DATA SHOWN
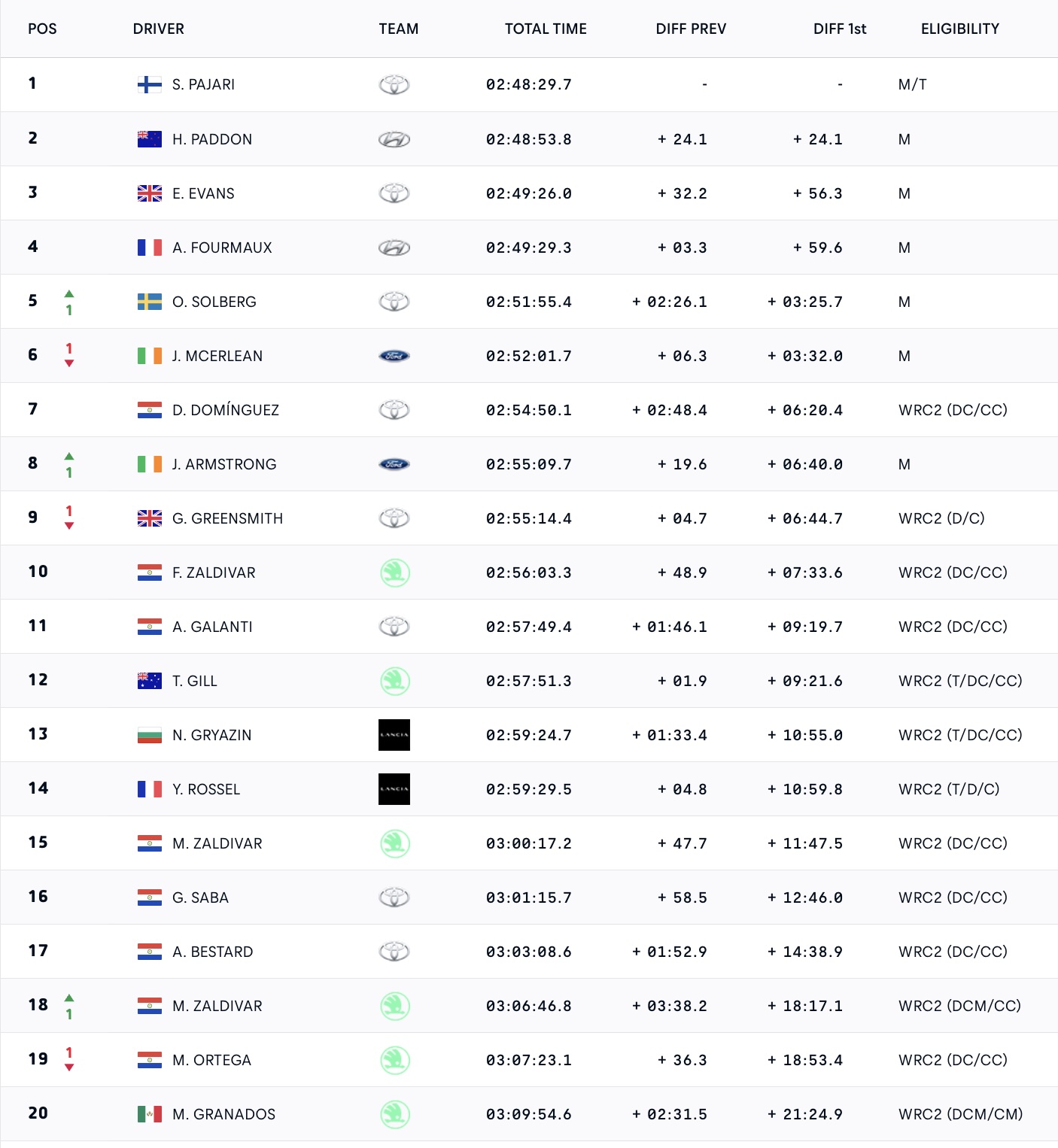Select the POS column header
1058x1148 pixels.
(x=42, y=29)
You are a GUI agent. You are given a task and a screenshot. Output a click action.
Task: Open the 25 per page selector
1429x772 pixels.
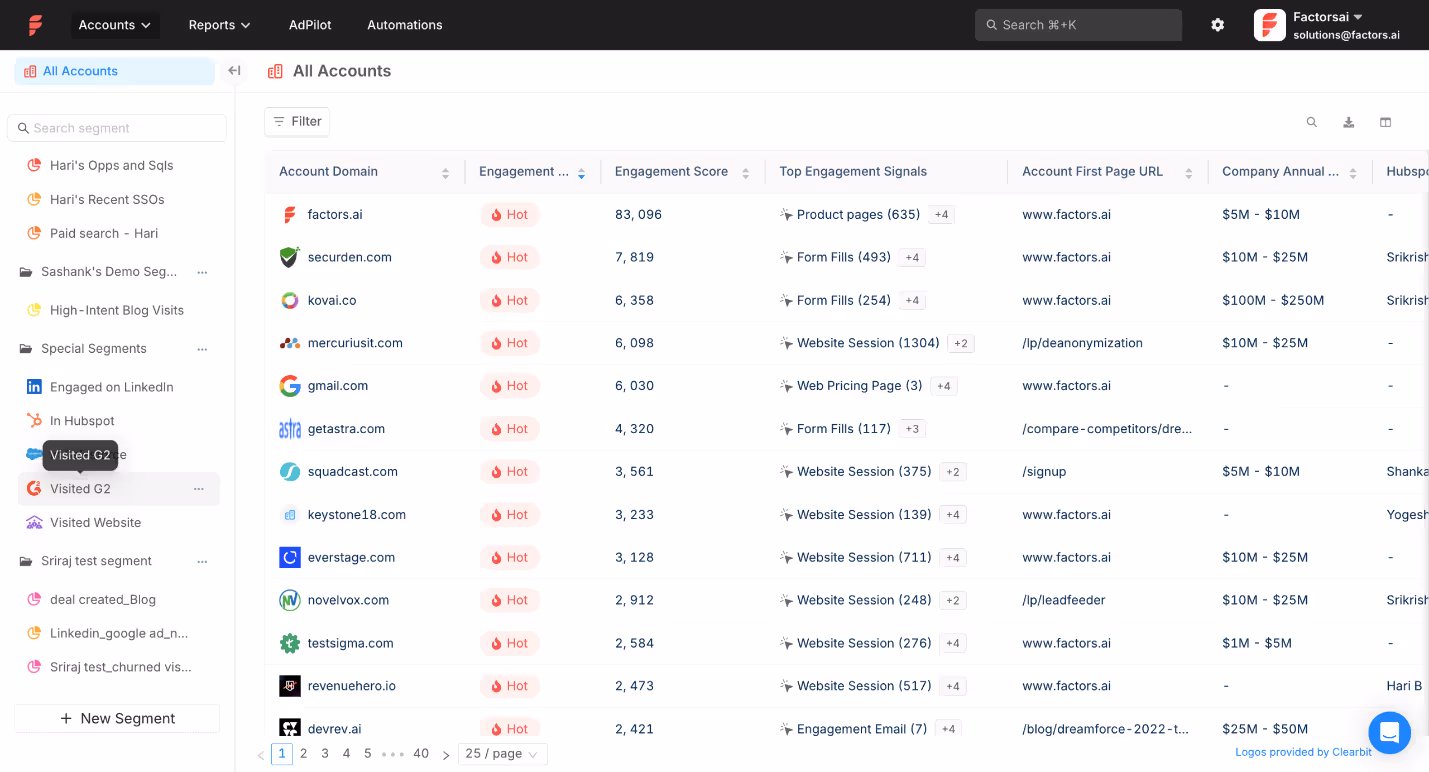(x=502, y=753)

WORK ITEM
Every line from the one that holds "You are a GUI" to the last line of the records above goes into the answer, exactly as written; nothing else does, and no picture does either.

RESPONSE AREA
You are a GUI agent. You are given a task and a screenshot. Output a click action.
Task: Open the 25 per page selector
1429x772 pixels.
(x=502, y=753)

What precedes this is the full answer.